Last week I was reading Richard Lloyd Parry's chronicle of the earthquake and the tsunami that hit rural northern Japan in 2011, Ghosts of the Tsunami. He particularly focuses on one village and one school. There were just over 100 students in this K-5 school. After the earthquake, several parents came and took their children home. leaving 78 children at the school when the unexpected happened and the tsunami hit. Of those 78 children, only four survived.

The immediate aftermath of the tsunami brought about what we have all come to expect: kindness, compassion, camaraderie, a pulling together to survive. But after the initial shock wore off and life began to take shape again and families had to move forward, a rift developed. It developed between the families that had lost children and those that had not. Between the families that had lost all their children and those that had at least one left. Then a rift between the families that were able to find and bury the bodies of their children and those who could not.
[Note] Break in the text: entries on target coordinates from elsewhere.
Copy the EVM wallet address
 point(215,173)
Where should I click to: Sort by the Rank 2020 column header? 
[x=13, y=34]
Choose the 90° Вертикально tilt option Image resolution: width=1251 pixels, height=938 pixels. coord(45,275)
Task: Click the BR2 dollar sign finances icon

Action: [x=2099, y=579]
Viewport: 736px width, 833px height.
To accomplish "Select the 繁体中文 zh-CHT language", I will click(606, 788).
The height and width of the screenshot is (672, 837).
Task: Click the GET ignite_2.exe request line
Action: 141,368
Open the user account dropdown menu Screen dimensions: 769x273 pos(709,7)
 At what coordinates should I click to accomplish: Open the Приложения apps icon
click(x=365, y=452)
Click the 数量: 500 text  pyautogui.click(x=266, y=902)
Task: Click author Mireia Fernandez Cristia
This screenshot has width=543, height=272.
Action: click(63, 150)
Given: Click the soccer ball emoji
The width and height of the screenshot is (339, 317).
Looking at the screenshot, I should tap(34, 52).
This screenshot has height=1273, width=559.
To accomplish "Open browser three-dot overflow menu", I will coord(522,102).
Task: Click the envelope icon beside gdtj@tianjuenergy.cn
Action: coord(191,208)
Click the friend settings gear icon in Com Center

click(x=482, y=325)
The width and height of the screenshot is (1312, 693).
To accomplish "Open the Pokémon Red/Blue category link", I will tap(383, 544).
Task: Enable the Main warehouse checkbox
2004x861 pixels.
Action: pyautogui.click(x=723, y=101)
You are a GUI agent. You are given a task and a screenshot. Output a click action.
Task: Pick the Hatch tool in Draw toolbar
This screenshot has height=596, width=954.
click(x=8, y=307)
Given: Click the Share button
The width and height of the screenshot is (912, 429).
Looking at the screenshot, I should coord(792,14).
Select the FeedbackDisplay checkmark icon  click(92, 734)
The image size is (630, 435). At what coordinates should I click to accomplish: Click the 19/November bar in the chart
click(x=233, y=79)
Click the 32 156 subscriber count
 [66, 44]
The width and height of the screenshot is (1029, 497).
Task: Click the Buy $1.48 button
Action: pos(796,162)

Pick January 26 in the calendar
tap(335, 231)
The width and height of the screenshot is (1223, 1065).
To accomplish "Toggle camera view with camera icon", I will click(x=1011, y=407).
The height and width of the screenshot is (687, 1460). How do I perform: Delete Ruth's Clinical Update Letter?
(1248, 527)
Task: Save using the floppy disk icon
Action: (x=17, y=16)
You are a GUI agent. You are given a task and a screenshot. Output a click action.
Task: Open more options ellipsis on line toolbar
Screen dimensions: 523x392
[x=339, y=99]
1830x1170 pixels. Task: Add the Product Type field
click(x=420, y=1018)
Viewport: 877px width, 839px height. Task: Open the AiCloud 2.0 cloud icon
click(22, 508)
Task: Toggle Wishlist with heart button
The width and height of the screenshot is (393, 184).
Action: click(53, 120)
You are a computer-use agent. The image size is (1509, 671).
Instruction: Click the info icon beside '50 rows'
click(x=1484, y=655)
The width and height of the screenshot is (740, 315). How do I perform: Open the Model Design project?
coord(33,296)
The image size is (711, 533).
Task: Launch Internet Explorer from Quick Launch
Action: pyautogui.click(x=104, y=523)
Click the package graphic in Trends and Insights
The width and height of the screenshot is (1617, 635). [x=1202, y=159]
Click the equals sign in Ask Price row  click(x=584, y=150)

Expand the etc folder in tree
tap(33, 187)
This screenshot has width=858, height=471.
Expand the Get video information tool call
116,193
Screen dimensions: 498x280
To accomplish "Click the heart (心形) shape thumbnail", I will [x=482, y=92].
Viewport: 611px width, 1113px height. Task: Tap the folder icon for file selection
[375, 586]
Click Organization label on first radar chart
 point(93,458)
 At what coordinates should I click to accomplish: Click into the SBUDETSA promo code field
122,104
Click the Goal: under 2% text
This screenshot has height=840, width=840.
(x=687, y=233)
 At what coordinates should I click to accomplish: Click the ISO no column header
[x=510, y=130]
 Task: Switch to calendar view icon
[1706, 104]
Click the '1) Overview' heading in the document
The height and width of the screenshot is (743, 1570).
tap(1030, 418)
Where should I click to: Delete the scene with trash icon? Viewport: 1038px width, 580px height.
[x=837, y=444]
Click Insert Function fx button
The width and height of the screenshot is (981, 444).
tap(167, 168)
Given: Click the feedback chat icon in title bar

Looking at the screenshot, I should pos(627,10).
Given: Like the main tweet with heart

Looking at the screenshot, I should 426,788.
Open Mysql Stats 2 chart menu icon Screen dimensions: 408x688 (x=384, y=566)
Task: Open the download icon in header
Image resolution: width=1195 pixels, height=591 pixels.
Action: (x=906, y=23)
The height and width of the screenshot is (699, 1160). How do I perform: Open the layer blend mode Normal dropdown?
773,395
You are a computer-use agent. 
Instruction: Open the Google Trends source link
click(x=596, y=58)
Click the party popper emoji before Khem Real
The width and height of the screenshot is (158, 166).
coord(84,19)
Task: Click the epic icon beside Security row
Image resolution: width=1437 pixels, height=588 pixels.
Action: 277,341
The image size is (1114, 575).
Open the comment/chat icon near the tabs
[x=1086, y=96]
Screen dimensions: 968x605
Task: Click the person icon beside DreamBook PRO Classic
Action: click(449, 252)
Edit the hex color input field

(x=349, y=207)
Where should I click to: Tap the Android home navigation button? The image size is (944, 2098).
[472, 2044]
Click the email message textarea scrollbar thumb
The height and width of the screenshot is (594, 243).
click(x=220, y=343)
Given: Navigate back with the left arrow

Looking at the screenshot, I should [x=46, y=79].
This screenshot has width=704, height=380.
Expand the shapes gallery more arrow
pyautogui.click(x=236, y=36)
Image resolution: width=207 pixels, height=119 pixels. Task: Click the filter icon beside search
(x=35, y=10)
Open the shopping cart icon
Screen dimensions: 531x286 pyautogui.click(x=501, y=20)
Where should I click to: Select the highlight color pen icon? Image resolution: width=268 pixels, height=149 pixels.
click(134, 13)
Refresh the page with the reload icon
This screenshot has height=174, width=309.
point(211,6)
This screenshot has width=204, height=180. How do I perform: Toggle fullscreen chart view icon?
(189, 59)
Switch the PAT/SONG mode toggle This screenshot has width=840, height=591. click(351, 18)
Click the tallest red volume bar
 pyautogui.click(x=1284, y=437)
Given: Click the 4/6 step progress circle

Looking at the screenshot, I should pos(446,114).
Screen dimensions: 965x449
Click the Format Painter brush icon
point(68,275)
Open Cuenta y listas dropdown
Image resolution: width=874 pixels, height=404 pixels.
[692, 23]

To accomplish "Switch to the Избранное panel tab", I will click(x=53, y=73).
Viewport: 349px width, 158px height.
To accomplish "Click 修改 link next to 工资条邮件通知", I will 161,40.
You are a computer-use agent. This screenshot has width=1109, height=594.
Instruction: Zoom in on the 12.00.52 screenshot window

It is absolutely heartbreaking that in a scenario of such horrific loss each person was so completely absorbed in their own brand of loss, in their own story, that they could not see that their stories were more alike than different. Pain, suffering, loss, grief....they do that, I guess.

We all do it. We compare. We compare our pain to somebody else's. Other people compare our pain to somebody else's. And chide us. "At least he isn't hitting you. Look at Sandra's husband. Now I feel sorry for her." "At least it wasn't rape. It can't have been that bad." "Quit whining, you have a roof over your head. Look at those poor people in India." We expect that quantity and quality are the same thing.

Quantity of suffering does matter. The ACE (Adverse Childhood Experiences) study shows that with each ACE comes a large percentage increase in physical and mental health issues well into adulthood. And yet even with the ACE, there are mitigating factors. So quality of suffering matters, too. A child with more resilience will have fewer negative effects with a higher score than a child with less resilience. So a child with no social or emotional support will suffer just as much or more over an adverse experience as a child with better support but more experiences.

I saw a meme this morning that said that you can drown in 8 feet of water just as easily at 20 feet of water. The quantity of water doesn't matter.

We can't compare suffering. We just can't. Abuse is abuse. Betrayal is betrayal. Loss is loss. Pain is pain. How can we come alongside each other, alike in our suffering though perhaps different in our circumstances? What are your ideas?